Las rosas terminan, de Luisa Pastor: la triste belleza de lo perdido

Las rosas terminan, Luisa Pastor. Mundiario
Cubierta del poemario "Las rosas terminan" y retrato de la autora Luisa Pastor. / RR SS.

Luisa Pastor se arriesga al no eludir los territorios más abisales, pero consigue emerger con sus sencillas y profundas palabras, creando una belleza a la que asirnos.

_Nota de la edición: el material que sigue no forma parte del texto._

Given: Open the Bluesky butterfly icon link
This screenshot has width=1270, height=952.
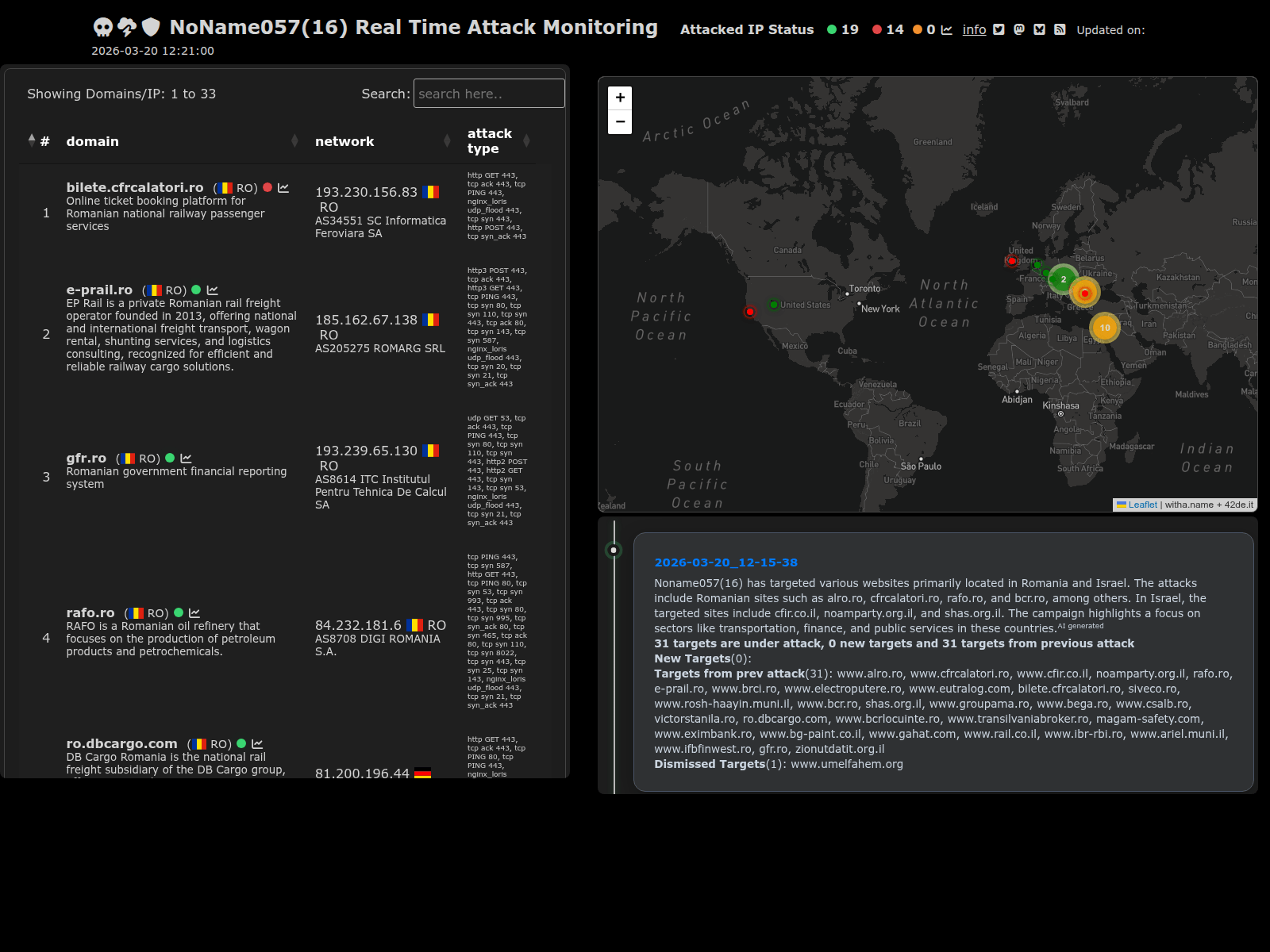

Las rosas terminan, de Luisa Pastor: la triste belleza de lo perdido

Las rosas terminan es el primer poemario de una autora, Luisa Pastor, que acumula una extensa obra inédita. Pero no es esta su primera aparición pública en relación a la poesía. Mucho antes, hemos apreciado sus emotivos recitados, incluidos en los videomontajes poéticos que ha producido el Grupo Auralaria, del que forma parte junto a Álvaro Giménez. Asimismo, en los últimos encuentros poéticos, los denominados Aula de Poesía “Miguel Hernández”, que también organiza el grupo, la hemos conocido en su faceta de cantante. De todo ello se desprende una coherente y poética sensibilidad. Ahora la encontramos reflejada en los versos de este poemario que sirve para inaugurar Auralaria Ediciones. La ilustración está realizada por el siempre sugestivo pintor Pepe Aledo y el magnífico prólogo corre a cargo de Manuel García Pérez. El diseño general es de los que incita a la lectura y aumenta nuestro amor por ese objeto tan irrenunciable que es el libro.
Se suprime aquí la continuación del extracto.